Jun 3, 2024 7 min read

Breaking Down AI - Exploring Image Classification with Neural Networks

When I started this project is was based on a recommendation from a friend. I didn't know at that time what I was embarking on was a Convolutional Neural Network journey. That is what it ended up being though, to further explore the concept I wrote a companion blog post about CNNs to provide a bit more context and to learn more about them myself.

Full Jupyter Notebook for this post is here:
https://github.com/cskujawa/jupyter-notebooks/blob/main/ML/FullBowl/FullBowl.ipynb

Project Overview

The goal of this project was to build a model capable of classifying images of bowls as either full or empty. The project was implemented using Python in a Jupyter Notebook, leveraging the power of deep learning frameworks like Torch. Here's a step-by-step guide to the process, including detailed notes from the notebook to provide additional context and insights.

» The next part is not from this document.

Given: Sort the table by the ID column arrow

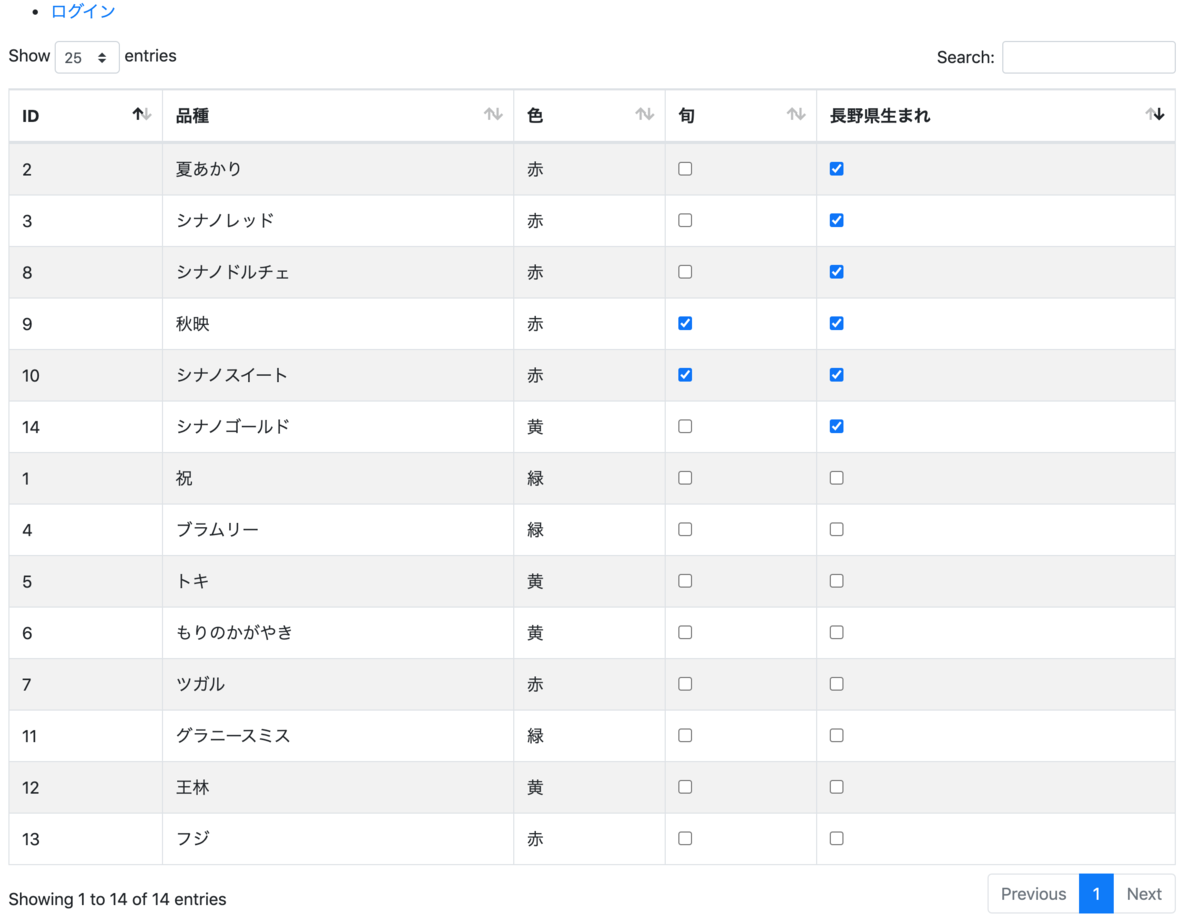Looking at the screenshot, I should tap(138, 115).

Step 1: Setting Up the Environment

Before diving into the code, it was essential to set up the environment. This included installing the necessary libraries and frameworks.

torch: Core library.
torch.utils.data.DataLoader: Utility to load data in batches.
torchvision.datasets: Contains many standard vision datasets.
torchvision.transforms: Common image transformations.
datasets.load_dataset: Function to load datasets from Hugging Face.
ViTFeatureExtractor: A feature extractor for ViT models.

import numpy as np
import tensorflow as tf
from tensorflow.keras.models import Sequential
from tensorflow.keras.layers import Dense, Conv2D, Flatten, MaxPooling2D
from tensorflow.keras.preprocessing.image import ImageDataGenerator
import matplotlib.pyplot as plt
import cv2

Step 2: Preparing the Data

The data preparation phase involved loading and preprocessing the images. This step is crucial as it ensures the data is in the right format for training the model. The images were resized, normalized, and augmented to improve the model's performance and generalization.

Loading and Preprocessing Images

# Load dataset
dataset = load_dataset('training', data_dir='data')

# Split the dataset into training and validation sets
train_test_split = dataset['train'].train_test_split(test_size=0.2)
train_dataset = train_test_split['train']
eval_dataset = train_test_split['test']

# Transform function
def transform(example_batch):
    # Convert images to RGB and apply feature extraction
    images = [image.convert("RGB") for image in example_batch['image']]
    inputs = feature_extractor(images, return_tensors='pt')
    inputs['labels'] = example_batch['label']
    return inputs

# Apply transformations to datasets
train_dataset.set_transform(transform)
eval_dataset.set_transform(transform)

Step 3: Load the ViT model

This phase is where we load the pre-trained Vision Transformer (ViT) model and its corresponding feature extractor from Hugging Face. It prepares the model for image classification tasks with the specified number of output labels.

Libraries:

ViTForImageClassification: Model class for Vision Transformer.
from_pretrained: Loads a pre-trained model from Hugging Face's model hub.
num_labels: Number of output labels.
ignore_mismatched_sizes: Useful for fine-tuning a model with different input sizes.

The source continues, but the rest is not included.